On Tue, Oct 01, 2024 at 04:31:31PM +0100, Ryan Roberts wrote:
> On 01/10/2024 16:10, Peter Xu wrote:
> > On Tue, Oct 01, 2024 at 03:27:48PM +0100, Ryan Roberts wrote:
> >> Hi Peter,
> >>
> >> On 08/08/2024 12:25, Ryan Roberts wrote:
> >>> On 07/08/2024 19:59, Peter Xu wrote:
> >>>> On Wed, Aug 07, 2024 at 12:18:18PM +0200, David Hildenbrand wrote:
> >>>>> On 07.08.24 10:58, David Hildenbrand wrote:
> >>>>>> On 06.08.24 22:29, Peter Xu wrote:
> >>>>>>> On Tue, Aug 06, 2024 at 06:37:55PM +0200, David Hildenbrand wrote:
> >>>>>>>> On 06.08.24 17:15, Ryan Roberts wrote:
> >>>>>>>>> Hi Peter, David,
> >>>>>>>
> >>>>>>> Hi, Ryan,
> >>>>>>>
> >>>>>>>>>
> >>>>>>>>> syzkaller has found an issue (at least on arm64, but I suspect it will be
> >>>>>>>>> visible on x86_64 too) that triggers the following warning:
> >>>>>>>
> >>>>>>> This is true.  I can easily reproduce..
> >>>>>>>
> >>
> >> [...]
> >>
> >>>> When I'm looking at this specific issue again, it's more than ptes that
> >>>> should need to remove the uffd-wp bit.  We have:
> >>>>
> >>>>   - pmd/pud/hugetlb in other paths that will need similar care..
> >>>>
> >>>>   - move_page_tables() smartness on HAVE_MOVE_PUD.. where we may need to
> >>>>     walk the pmd page removing the bits when necessary..
> >>>>
> >>>>   - more importantly, mremap_userfaultfd_prep() might be too late if it's
> >>>>     after moving pgtables..
> >>>>
> >>>>   - [not yet started looking] the mlock issue Ryan mentioned..
> >>>>
> >>>> Looks like we'll need more things to fix and test..
> >>>>
> >>>> I wished if I can simply disable UFFD_WP + EVENT_REMAP, but I think even
> >>>> with that, by default when mremap() we should still logically tear down all
> >>>> those uffd-wp bits which is the same as !EVENT_REMAP now..
> >>>>
> >>>> Let me know if anyone would like to beat me to it on fixing the whole
> >>>> thing, I'd be more than happy..  
> >>>
> >>> Afraid I won't be able to sign up to doing that work.
> >>>
> >>> Otherwise, I'll probably need to postpone
> >>>> the fix of this issue for 1-2 weeks but finish some other things first..
> >>
> >> I'm not sure if there was any progress on this?
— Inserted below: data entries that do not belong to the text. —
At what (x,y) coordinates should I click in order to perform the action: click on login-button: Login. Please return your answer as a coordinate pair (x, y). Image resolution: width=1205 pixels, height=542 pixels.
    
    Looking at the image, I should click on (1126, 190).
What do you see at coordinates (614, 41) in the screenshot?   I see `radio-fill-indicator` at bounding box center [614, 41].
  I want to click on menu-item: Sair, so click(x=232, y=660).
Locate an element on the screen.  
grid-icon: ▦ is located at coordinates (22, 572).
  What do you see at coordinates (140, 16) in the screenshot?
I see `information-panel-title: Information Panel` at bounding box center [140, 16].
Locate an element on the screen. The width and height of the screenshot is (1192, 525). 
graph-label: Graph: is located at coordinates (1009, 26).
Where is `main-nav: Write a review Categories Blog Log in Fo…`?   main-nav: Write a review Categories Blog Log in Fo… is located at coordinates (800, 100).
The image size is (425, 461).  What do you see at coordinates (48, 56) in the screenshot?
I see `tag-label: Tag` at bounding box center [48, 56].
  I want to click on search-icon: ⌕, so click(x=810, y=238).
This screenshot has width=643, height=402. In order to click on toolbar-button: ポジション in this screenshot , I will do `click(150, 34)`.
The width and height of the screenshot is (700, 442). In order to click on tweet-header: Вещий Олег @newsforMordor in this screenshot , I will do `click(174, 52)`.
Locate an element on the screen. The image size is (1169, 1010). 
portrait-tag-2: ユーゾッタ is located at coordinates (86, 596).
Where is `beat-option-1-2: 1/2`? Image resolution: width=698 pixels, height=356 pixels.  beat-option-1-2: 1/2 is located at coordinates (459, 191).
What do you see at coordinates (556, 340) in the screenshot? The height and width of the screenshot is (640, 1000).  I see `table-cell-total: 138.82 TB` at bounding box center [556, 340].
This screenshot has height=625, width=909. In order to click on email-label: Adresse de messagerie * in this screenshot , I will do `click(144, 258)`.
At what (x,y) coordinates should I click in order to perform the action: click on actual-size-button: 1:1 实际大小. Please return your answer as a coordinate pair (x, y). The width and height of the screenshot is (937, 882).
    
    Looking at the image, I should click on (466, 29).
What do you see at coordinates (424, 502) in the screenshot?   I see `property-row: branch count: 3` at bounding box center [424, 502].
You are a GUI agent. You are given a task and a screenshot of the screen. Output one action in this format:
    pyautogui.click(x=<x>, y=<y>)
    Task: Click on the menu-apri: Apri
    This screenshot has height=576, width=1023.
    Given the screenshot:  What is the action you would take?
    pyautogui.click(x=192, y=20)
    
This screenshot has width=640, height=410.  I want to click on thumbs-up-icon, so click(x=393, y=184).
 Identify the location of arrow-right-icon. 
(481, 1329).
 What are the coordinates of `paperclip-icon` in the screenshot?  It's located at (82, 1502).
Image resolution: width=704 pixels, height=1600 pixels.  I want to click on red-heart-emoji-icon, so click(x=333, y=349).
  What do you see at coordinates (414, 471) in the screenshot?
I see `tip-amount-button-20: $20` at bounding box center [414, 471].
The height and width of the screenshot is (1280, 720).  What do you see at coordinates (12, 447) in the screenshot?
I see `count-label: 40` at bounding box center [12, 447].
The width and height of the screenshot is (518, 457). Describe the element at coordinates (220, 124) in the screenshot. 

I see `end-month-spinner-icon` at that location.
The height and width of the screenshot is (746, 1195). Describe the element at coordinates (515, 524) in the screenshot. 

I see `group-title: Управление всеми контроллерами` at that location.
We are still seeing the problem
> >> on v6.12-rc1.
> > 
> > Hi, Ryan,
> > 
> > I haven't yet got free time to look at this, sorry.  I confess I didn't
> > prioritize this as high, as I doubt anyone would make real use of it, or
> > hit this issue in real workloads, and it'll even slow down generic
> > workloads even if slightly.
> 
> No problem, I'm acting as the middle man really, given -rc1 is out, Mark has
> been running his usual fuzzing and noted that the issue still exists. So I
> thought I'd just enquire to see if you were able to make any progress. I agree
> its not high priority. Although for a panic_on_warn=1 kernel (which I understand
> some use in deployment), this means that user space can panic the system, so I
> guess it needs to be addressed eventually.
> 
> > 
> > Do you want to have a look?  It'll be great if so.  Or I can try to find
> > some time this month.
> 
> I won't personally get time to look at this, since I'm busy with some other
> commitments. But I might be able to find someone to look into it. Leave it with
> me for now.

Thank you!

If there's patches I can definitely try to review them.

Or if this won't get addressed before someone else pokes again, I'll do it.

Thanks,

-- 
Peter Xu